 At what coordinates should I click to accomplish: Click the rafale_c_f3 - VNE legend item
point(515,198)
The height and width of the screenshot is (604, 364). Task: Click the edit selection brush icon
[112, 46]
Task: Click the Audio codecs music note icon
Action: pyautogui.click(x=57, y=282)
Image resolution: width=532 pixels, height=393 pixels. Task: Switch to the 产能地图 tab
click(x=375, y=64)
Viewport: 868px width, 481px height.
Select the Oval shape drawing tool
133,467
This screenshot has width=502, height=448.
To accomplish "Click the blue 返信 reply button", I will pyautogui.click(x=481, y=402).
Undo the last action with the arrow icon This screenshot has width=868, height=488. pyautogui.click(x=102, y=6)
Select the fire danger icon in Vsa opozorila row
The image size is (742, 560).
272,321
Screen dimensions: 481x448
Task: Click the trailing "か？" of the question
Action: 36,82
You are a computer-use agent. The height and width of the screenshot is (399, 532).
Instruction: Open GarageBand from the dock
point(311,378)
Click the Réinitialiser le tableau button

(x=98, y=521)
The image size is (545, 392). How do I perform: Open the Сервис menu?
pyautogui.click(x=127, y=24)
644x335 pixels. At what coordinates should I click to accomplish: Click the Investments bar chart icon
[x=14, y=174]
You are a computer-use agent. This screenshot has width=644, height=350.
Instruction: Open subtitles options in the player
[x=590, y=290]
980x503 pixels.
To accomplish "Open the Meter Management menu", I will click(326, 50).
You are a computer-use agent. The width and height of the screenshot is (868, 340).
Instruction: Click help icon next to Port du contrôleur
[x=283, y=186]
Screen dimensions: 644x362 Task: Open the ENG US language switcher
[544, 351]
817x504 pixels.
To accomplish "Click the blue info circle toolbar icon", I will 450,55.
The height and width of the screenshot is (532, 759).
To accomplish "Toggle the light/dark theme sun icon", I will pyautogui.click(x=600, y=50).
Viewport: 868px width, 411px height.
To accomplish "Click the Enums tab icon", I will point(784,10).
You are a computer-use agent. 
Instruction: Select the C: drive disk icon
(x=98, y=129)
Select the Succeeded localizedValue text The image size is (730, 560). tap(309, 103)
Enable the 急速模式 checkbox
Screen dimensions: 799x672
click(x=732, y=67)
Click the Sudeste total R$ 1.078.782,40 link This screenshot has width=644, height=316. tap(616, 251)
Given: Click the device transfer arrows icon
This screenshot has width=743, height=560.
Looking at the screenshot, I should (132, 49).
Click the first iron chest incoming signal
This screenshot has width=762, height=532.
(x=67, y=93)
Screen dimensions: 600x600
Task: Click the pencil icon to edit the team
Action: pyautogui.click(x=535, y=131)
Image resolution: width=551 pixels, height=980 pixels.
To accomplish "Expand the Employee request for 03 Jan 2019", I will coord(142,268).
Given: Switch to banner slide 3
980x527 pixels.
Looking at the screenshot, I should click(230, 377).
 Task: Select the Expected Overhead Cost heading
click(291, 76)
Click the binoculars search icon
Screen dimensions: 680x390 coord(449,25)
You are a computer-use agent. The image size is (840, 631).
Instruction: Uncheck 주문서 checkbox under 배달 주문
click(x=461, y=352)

-=-=-

Show every line above in which the word "Given" appears.

Given: Click the device transfer arrows icon
Given: Switch to banner slide 3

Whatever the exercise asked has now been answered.